Soirée poétique au centre Pen

, Dans le but de promouvoir la lecture et la production poétique, l’association Banquet Poétique, de concert avec le centre PEN Haïti, a organisé, jeudi dernier, une soirée baptisée «Réveillon poétique». Cette soirée qui s’est tenue dans les locaux du centre PEN, situé à la rue Levasseur, à Delmas 75, à donné lieu à un ensemble d'activités : vente-signature, témoignages, rencontres et récitals.

Publié le 2021-01-12 | Le Nouvelliste

C'est dans la cour du Centre Pen jeudi dernier que ledit spectacle a eu lieu. Les organisateurs ont offert une grande soirée empreinte de mots et de son. Les participants ont répondu en grand nombre dans  cette soirée dédiée à la littérature et la poésie. Autour des tables, des poètes en herbe, des diseurs, et des grandes figures de la littérature haïtienne. Ils étaient tous réunis pour célébrer l'art poétique. 
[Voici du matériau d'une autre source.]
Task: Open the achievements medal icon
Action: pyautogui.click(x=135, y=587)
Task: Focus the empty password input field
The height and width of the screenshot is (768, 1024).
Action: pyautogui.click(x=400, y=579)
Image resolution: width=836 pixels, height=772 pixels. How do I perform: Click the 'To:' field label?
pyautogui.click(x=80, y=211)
Pour lancer la soirée, le poète Coutechève Lavoie Aupont prête sa voix au recueil « L’encre est ma demeure » et à quelques autres poèmes de Georges Castera. Le public se laisse aller par ces beaux vers de ce poète qui a marqué à l'encre fort la littérature haïtienne. Coutechève,  poète de son état, a lu aussi quelques poèmes de Davertige, de René Philoctète. Lorsque l’auteur de «Make Pa» se tait, c’est un monde d’applaudissements qui retentit.
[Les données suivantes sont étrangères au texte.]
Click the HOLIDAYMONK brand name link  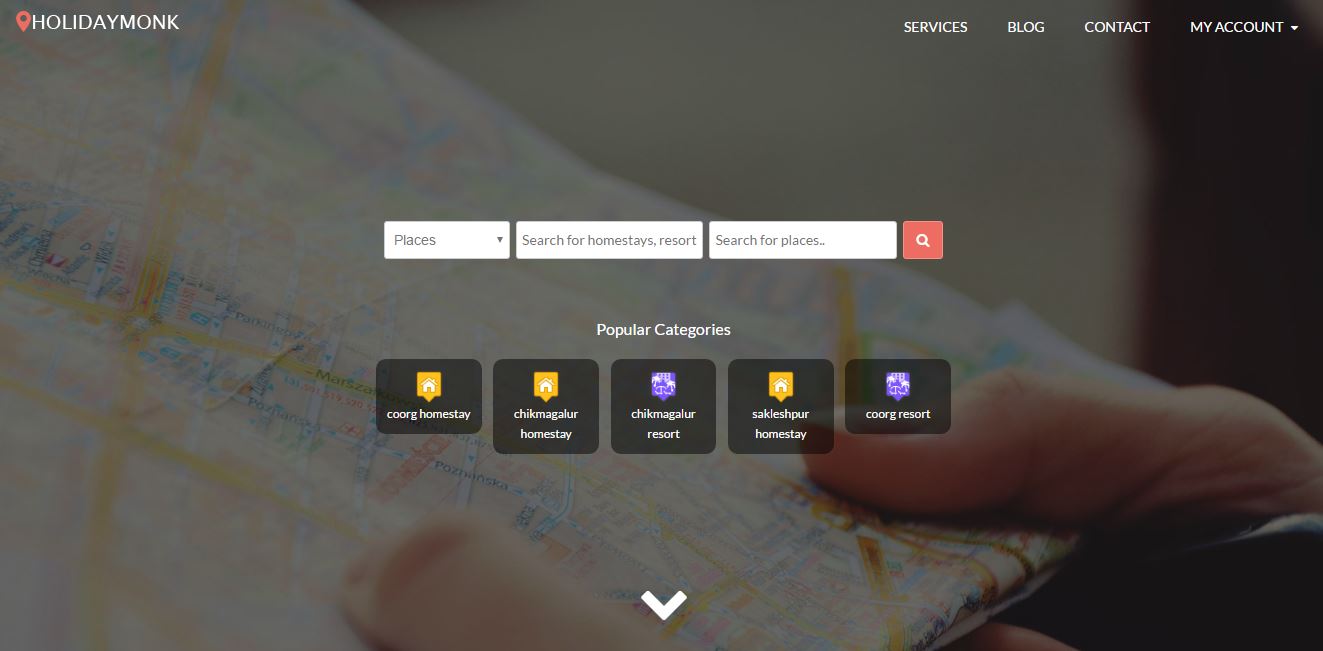[105, 22]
Dans son discours de circonstance, la présidente de l’association Banquet Poétique, Cherlie Rivage,  sourire au visage, a tenu à remercier le public. Elle dit voir en la soirée un signe d'amour et de partage. «On a connu une décennie difficile en Haïti : tremblement de terre, Matthew, massacres à la Saline, kidnapping, sans oublier la Covid-19. Alors, on s'est dit que pourquoi ne pas terminer cette décennie aussi difficile dans l'amour, dans le partage comme signe qu'on veut continuer à vivre malgré nous. Voilà, entre autres, l'une des raisons de ce réveillon.» 
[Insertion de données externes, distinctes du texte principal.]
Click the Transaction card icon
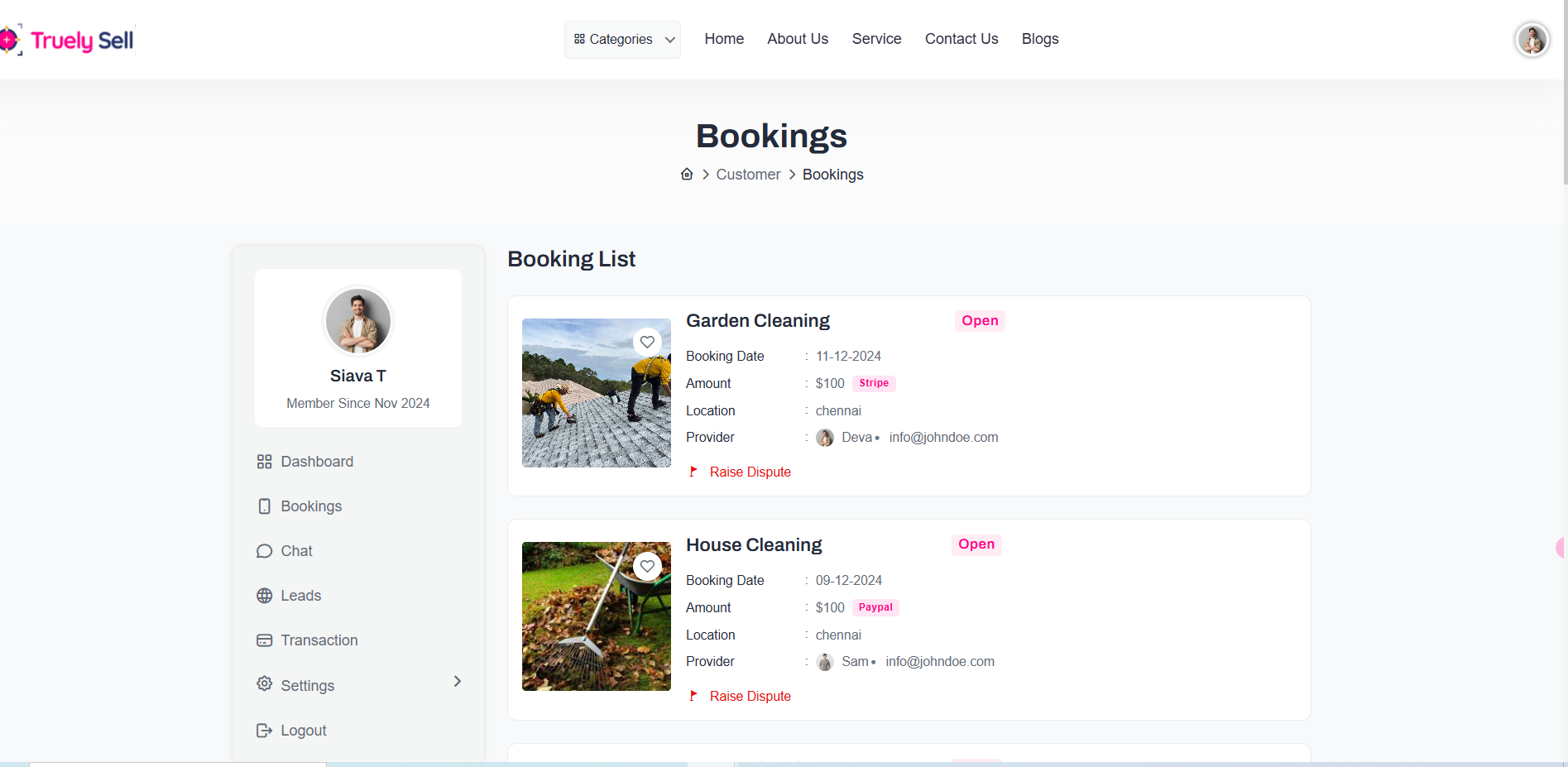 click(264, 640)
C'était une belle soirée. Trois jeunes auteurs en  ont profité pour  signer leurs livres. Il s’agit de Célimène Bastia avec son recueil « Ochan pou gouyad », publié aux éditions Couleurs d'encre, « Made in kay vwazen » de Inema Jeudi et le dernier livre de Darly Renois « Myèt Moso » publié aux éditions « Kri Ekri ».
Prenant la parole, Célimène Bastia a déclaré que sa participation à cette soirée revêt une portée symbolique. «Je ne pourrais mieux clôre cette année chaotique, éclaboussée de sang de tant d’innocents qu’en me retrouvant parmi nous. Nous qui avons un amour en commun pour la littérature et la poésie.»

Pour sa part, Darly Renois, venu de Jérémie, a confié : «L’écriture est pour moi une activité de partage, un acte de libéralité. Grâce aux mots, je partage ma joie de vivre et ma colère. J’écris pour me rendre utile en tant qu’être humain. J’écris pour être plus proche de l’humain. Un écrivain c’est un ami de proximité, j’imagine souvent mon livre au chevet ou sur le lit de quelqu’un. L’écriture a cette capacité de déplacer notre imaginaire, notre création.»

Le poète jérémien  a conquis le cœur de l'assistance avec quelques poèmes de son dernier livre «Retay Mo», publié aux éditions Kri Ekri. Soulignons que les poèmes de Myèt Moso posent le problème de l’identité, de l'amour, et des dérives de l'État. Darly Renois utilise plusieurs images surréalistes comme s’il lui fallait transcender le concret pour exprimer ce qu’il ressent. «Myèt Moso» est un chant dédié à la vie, à l’espoir, mais un espoir fragile qui peut conduire à l'angoisse.